I climbed into a ladder stand to kick off day two of my Kansas deer hunt. The stand was up in an old cottonwood tree overlooking a three-way draw with fields all around. I had hunted this same stand the night before and had deer moving all over the place. While everyone in camp has been seeing bucks, a high percentage of the deer, especially the bigger ones, have badly busted up racks.

It turned out that monster buck I had spotted the first morning was missing his left side completely–and this was starting to feel like the norm, not an exception. It isn’t too surprising given that the rut is winding down and these deer have been beating on each other pretty hard for some weeks now, but it is a little discouraging to see 150-class (and better) bucks that are busted up to the point where they aren’t worth shooting.

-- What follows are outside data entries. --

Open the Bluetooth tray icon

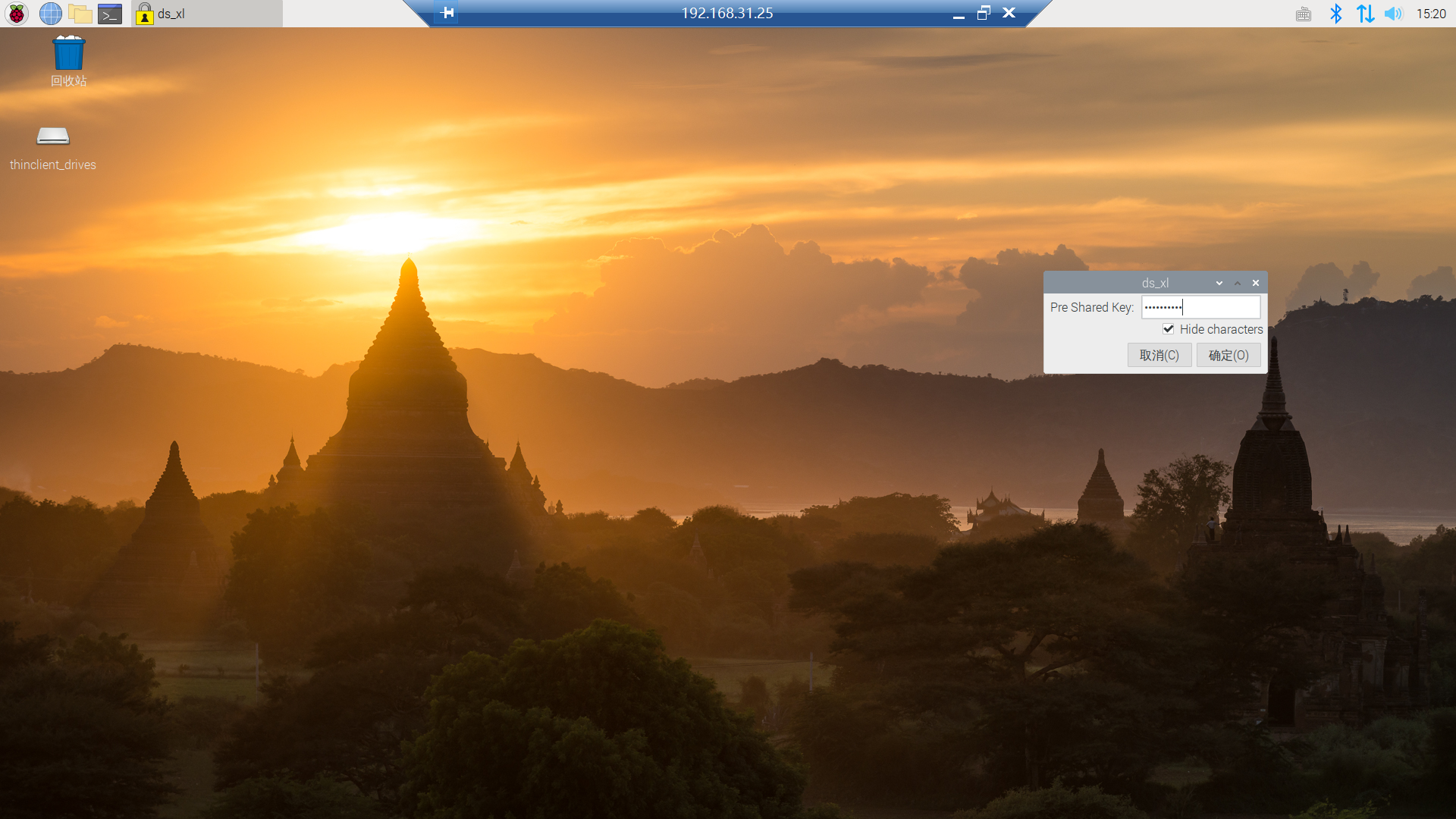[1336, 14]
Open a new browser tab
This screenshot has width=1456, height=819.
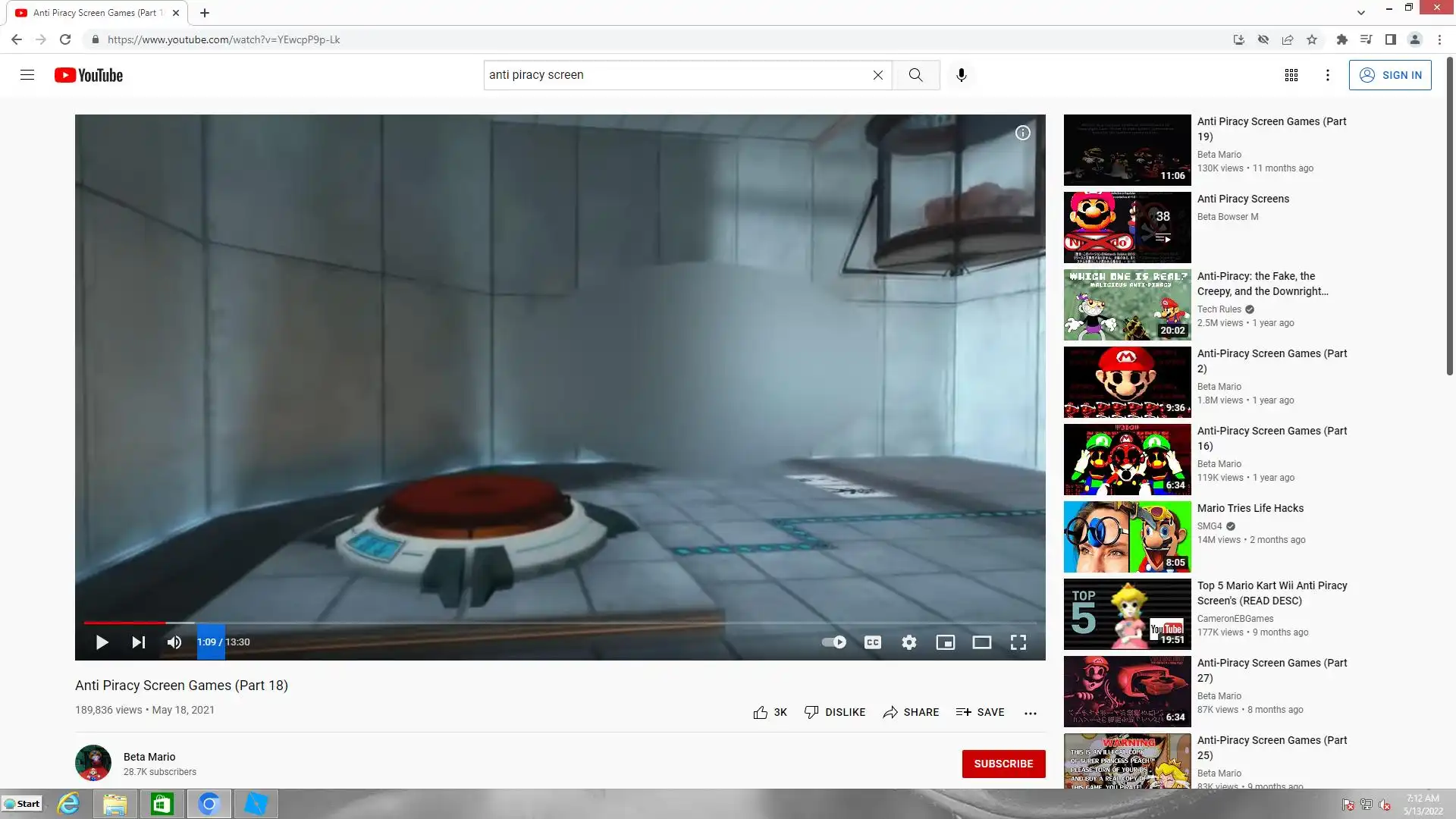coord(205,13)
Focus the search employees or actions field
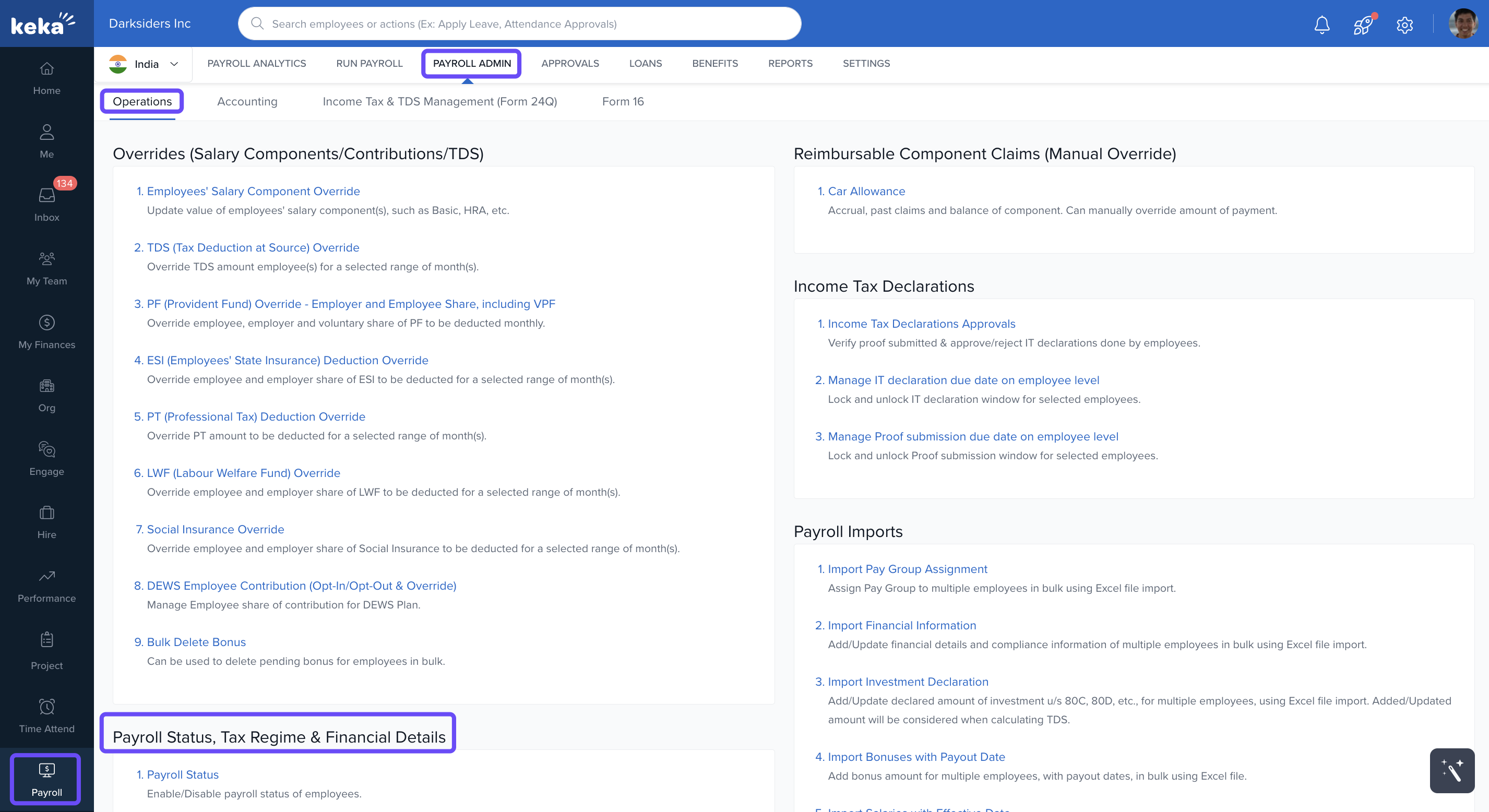The image size is (1489, 812). (520, 23)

We’ve been hearing coyotes all over the place so when I saw one creeping up the draw beneath me I wasn’t at all surprised. I quickly pulled my Thompson-Center Pro Hunter pistol out of its holster, cocked the hammer, put the crosshairs on the coyote’s shoulder and dropped the canine in its footprints.

I saw a bunch of smaller bucks–spikes and forkhorns–off in the distance and if you could have added all their headgear together you still wouldn’t have been able to assemble a shooter buck from the effort.

A doe and her two fawns then came up the same path my coyote had taken. The wind was blowing straight into her face and when she got about 50 yards from where my coyote lay she froze. The poor girl didn’t know what to do. She really wanted to take her babies up that draw but with a snoot full of coyote she didn’t want to budge.

Her desire to move forward won out. She slowly moved up, quartering back and forth across the draw as skittish can be. She got to within about 20 feet of my coyote at which point her resolve gave out. She turned tail and left the area.

After she left nothing more moved so it wasn’t long before I followed her out to go back to the truck.